Infectious Disease – Several very recent studies have shown that the glycocalyx is a protective layer on cells that helps prevent viruses from invading host cells. This is certainly true in the case of COVID-19 that attacks lung epithelial cells and endothelial cells leading to familiar acute symptoms and in too many cases death. The glycocalyx is becoming more widely recognized as a potential target for therapeutics to protect against COVID 19 and other viral and bacterial infections.
The Artificial Heart – While at Penn State University I had the unique opportunity to work with a well-established group that was developing an artificial heart. I founded an Artificial Heart Fluid Mechanics lab that elucidated the fluid flow and shear stress characteristics of artificial hearts and ventricular assist devices under development. Our goal was to generate designs that would minimize blood cell damage and the formation of blood clots. Ventricular assist devices are currently in clinical use while total artificial hearts have limited FDA approval. My last post doctoral fellow at Penn State, Keefe Manning, now a professor in BME, continues to run the Artificial Heart Fluid Mechanics Lab.

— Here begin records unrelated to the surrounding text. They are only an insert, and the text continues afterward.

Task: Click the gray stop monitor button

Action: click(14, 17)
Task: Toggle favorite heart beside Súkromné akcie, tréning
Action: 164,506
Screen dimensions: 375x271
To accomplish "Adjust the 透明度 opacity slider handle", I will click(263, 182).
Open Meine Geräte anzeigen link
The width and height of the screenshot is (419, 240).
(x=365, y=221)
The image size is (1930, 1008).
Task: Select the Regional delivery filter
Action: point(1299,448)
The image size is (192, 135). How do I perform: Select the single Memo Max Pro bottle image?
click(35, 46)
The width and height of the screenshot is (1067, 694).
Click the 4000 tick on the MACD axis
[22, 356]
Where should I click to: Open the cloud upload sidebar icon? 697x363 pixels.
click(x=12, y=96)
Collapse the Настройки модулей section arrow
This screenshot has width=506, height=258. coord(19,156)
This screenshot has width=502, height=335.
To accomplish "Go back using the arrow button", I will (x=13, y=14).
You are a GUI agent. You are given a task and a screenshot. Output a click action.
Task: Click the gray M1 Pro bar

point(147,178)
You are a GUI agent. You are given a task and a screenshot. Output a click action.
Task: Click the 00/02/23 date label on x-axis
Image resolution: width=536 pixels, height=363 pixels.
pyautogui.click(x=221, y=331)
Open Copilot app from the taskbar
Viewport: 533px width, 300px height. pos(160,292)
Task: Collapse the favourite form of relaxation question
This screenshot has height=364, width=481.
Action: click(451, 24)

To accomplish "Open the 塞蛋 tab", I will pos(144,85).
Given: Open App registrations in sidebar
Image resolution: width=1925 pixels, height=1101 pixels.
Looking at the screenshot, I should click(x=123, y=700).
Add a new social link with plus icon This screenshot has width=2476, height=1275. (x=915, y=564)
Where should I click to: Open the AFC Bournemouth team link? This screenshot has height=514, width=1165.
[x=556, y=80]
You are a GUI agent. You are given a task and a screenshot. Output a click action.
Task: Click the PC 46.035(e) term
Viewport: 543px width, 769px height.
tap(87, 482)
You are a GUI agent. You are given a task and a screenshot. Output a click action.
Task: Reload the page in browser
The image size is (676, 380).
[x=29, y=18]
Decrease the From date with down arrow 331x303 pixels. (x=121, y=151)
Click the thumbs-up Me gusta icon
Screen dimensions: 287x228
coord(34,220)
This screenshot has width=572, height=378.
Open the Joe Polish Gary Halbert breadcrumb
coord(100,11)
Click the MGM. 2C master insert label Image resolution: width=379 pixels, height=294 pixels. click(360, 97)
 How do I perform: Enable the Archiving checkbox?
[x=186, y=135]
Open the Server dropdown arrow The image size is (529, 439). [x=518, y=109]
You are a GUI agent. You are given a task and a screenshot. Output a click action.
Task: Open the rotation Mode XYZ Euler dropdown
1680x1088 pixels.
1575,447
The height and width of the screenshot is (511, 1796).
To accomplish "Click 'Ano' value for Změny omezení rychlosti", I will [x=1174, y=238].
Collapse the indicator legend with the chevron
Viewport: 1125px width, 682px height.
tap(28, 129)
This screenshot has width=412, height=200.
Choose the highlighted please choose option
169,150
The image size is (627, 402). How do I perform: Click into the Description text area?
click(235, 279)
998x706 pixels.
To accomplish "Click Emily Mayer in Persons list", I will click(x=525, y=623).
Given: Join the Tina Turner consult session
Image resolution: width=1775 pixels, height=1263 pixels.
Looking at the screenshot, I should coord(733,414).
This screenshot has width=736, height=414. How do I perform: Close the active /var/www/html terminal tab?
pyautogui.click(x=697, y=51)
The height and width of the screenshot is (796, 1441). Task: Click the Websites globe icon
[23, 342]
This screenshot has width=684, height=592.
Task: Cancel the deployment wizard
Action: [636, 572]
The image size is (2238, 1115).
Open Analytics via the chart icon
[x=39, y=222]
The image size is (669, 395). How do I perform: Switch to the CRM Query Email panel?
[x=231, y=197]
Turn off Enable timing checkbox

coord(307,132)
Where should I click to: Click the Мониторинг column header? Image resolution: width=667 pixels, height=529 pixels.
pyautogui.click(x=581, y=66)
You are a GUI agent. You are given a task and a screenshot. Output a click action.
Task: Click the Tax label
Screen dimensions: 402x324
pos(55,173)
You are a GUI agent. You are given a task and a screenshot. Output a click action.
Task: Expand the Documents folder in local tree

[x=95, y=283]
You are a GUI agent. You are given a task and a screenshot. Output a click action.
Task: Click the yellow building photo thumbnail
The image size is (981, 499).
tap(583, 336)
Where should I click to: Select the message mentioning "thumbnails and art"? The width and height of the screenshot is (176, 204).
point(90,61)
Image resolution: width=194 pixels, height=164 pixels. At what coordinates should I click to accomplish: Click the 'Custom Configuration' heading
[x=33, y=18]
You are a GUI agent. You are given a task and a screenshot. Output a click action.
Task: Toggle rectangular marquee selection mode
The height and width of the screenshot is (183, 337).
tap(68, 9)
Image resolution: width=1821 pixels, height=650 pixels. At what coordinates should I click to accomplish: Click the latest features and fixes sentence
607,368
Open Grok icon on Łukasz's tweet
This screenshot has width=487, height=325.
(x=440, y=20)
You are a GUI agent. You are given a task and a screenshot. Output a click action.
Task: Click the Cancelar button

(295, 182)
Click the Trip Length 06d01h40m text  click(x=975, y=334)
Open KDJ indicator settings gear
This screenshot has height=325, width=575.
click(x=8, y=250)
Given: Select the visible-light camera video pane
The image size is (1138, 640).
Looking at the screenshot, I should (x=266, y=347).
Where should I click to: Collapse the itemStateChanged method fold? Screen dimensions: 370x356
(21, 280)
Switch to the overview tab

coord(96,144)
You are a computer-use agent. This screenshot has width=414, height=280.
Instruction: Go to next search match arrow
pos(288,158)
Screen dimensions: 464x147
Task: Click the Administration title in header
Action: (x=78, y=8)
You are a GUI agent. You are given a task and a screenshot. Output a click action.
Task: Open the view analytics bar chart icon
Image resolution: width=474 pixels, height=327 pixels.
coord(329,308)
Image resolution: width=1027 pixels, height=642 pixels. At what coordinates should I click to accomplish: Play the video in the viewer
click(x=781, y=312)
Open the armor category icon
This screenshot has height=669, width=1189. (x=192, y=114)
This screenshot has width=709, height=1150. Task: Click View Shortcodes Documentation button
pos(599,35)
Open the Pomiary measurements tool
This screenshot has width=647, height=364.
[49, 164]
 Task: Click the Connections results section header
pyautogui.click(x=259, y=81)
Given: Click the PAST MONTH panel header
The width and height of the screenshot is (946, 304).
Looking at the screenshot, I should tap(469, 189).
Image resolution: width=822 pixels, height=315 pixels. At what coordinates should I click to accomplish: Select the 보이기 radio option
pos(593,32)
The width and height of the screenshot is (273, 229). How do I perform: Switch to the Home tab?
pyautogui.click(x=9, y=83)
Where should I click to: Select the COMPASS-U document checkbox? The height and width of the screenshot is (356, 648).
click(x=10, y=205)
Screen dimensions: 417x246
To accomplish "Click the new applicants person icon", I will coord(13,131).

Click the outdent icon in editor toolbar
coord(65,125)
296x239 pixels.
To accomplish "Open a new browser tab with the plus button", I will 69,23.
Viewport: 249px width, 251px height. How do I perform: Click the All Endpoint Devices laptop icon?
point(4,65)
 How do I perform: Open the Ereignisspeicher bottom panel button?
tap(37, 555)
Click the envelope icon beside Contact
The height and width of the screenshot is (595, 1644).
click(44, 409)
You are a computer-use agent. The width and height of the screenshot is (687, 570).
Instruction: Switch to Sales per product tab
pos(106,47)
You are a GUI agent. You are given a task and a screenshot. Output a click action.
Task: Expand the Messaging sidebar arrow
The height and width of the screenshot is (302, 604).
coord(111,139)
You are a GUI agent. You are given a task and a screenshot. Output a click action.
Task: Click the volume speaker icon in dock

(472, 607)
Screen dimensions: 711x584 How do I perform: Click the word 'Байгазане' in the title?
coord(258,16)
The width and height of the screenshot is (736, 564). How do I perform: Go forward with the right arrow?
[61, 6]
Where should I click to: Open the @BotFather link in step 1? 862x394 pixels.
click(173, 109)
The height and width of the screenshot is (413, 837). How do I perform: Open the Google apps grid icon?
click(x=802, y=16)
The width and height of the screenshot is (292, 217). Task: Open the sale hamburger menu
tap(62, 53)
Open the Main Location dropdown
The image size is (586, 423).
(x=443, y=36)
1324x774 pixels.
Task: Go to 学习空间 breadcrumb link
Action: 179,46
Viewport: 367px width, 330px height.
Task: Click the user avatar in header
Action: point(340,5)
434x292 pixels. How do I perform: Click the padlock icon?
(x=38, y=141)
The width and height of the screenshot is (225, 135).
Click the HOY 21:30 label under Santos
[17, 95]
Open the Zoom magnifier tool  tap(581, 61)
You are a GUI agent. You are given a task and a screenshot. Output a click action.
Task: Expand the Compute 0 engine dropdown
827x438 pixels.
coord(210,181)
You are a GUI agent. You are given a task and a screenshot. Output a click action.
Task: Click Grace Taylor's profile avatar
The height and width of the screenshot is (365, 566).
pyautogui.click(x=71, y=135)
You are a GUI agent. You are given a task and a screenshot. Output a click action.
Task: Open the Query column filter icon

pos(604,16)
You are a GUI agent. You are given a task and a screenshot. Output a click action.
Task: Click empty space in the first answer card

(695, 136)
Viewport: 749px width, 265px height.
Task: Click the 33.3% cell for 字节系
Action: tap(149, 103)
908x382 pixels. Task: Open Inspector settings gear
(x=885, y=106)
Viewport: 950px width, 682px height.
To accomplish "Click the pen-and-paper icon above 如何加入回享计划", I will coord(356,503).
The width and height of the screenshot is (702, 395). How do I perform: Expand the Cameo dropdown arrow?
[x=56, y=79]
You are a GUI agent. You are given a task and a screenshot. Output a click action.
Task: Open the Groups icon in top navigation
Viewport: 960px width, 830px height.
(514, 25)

Coming to City College and building a Biomedical Engineering Department
After many years at Penn State, I was searching for new opportunities. Fortuitously, a new BME department was forming at City College at that time (2002). I was impressed by the diversity of City College which for me was very welcoming. Distinguished Professor Sheldon Weinbaum, whom I had known for many years through research, was leading the development of the new department, and Morton Denn, one of my professors and mentors at the University of Delaware was there as the Einstein Professor. I saw the opportunity to build a new department in a city with many of the nation’s leading medical institutions that was clearly lacking adequate biomedical engineering infrastructure. I spent 9 years as the first permanent chair of BME during which time we received our first ABET accreditation, greatly expanded our faculty in core areas, increased our research productivity while providing many new opportunities for undergraduate research, and built our national reputation.
Advice to undergraduates
I still remember my first archival publication that was based on my undergraduate research. That was the beginning of my interest in research and my enthusiasm has not waned over 45 years. I pursued many areas of research in the early days before discovering cardiovascular engineering. It took quite a while to find my passion, but when I look back, I can’t imagine a more exciting journey.
Undergraduates who are reading this piece are not likely to be pursuing cardiovascular engineering – that was my path. Your path most likely remains to be discovered. My simple advice to you is to pursue as many opportunities for experience as you can manage. Just focusing on coursework is not the way to go. Stretch yourself and you will be rewarded.